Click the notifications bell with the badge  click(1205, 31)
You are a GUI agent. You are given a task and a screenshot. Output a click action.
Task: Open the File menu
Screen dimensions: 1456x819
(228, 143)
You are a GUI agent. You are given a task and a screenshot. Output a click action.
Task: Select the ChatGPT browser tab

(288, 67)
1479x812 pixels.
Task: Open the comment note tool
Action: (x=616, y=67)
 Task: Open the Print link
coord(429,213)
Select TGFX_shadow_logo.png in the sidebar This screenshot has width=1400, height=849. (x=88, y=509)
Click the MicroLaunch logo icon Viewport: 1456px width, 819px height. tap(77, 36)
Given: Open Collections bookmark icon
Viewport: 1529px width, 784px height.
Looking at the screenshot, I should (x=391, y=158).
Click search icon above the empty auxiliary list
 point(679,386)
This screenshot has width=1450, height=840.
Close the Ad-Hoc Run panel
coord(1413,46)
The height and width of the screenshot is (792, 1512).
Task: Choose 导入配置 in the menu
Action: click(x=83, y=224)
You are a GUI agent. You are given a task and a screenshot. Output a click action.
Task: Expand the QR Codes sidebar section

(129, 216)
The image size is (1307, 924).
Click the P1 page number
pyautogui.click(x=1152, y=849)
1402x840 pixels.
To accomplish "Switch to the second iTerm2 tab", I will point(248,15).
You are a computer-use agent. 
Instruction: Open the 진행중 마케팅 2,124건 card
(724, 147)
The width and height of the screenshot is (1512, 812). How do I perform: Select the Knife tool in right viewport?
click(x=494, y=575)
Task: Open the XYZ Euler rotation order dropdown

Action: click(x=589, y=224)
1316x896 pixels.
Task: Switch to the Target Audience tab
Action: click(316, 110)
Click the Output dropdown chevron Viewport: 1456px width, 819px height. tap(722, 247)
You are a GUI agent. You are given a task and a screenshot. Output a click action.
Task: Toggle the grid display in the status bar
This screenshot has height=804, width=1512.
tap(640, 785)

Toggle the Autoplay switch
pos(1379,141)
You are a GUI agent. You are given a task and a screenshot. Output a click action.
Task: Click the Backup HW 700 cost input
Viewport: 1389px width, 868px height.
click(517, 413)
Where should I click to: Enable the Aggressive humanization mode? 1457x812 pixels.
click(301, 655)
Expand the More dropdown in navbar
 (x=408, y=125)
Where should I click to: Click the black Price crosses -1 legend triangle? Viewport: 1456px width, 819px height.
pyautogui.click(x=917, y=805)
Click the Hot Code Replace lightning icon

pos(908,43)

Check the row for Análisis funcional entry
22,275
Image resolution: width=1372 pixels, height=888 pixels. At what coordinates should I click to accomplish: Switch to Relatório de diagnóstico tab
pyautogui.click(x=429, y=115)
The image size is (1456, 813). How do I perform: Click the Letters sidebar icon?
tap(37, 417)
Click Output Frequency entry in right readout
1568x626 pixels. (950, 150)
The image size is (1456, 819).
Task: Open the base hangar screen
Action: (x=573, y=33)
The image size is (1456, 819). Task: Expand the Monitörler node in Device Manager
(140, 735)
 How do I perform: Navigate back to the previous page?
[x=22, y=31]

---

Transcribe the listing above line for line, from the first line to the line containing "This screenshot has width=1450, height=840.", inclusive, with no other lines.

### Task result
Click the notifications bell with the badge  click(1205, 31)
You are a GUI agent. You are given a task and a screenshot. Output a click action.
Task: Open the File menu
Screen dimensions: 1456x819
(228, 143)
You are a GUI agent. You are given a task and a screenshot. Output a click action.
Task: Select the ChatGPT browser tab

(288, 67)
1479x812 pixels.
Task: Open the comment note tool
Action: (x=616, y=67)
 Task: Open the Print link
coord(429,213)
Select TGFX_shadow_logo.png in the sidebar This screenshot has width=1400, height=849. (x=88, y=509)
Click the MicroLaunch logo icon Viewport: 1456px width, 819px height. tap(77, 36)
Given: Open Collections bookmark icon
Viewport: 1529px width, 784px height.
Looking at the screenshot, I should (x=391, y=158).
Click search icon above the empty auxiliary list
 point(679,386)
This screenshot has width=1450, height=840.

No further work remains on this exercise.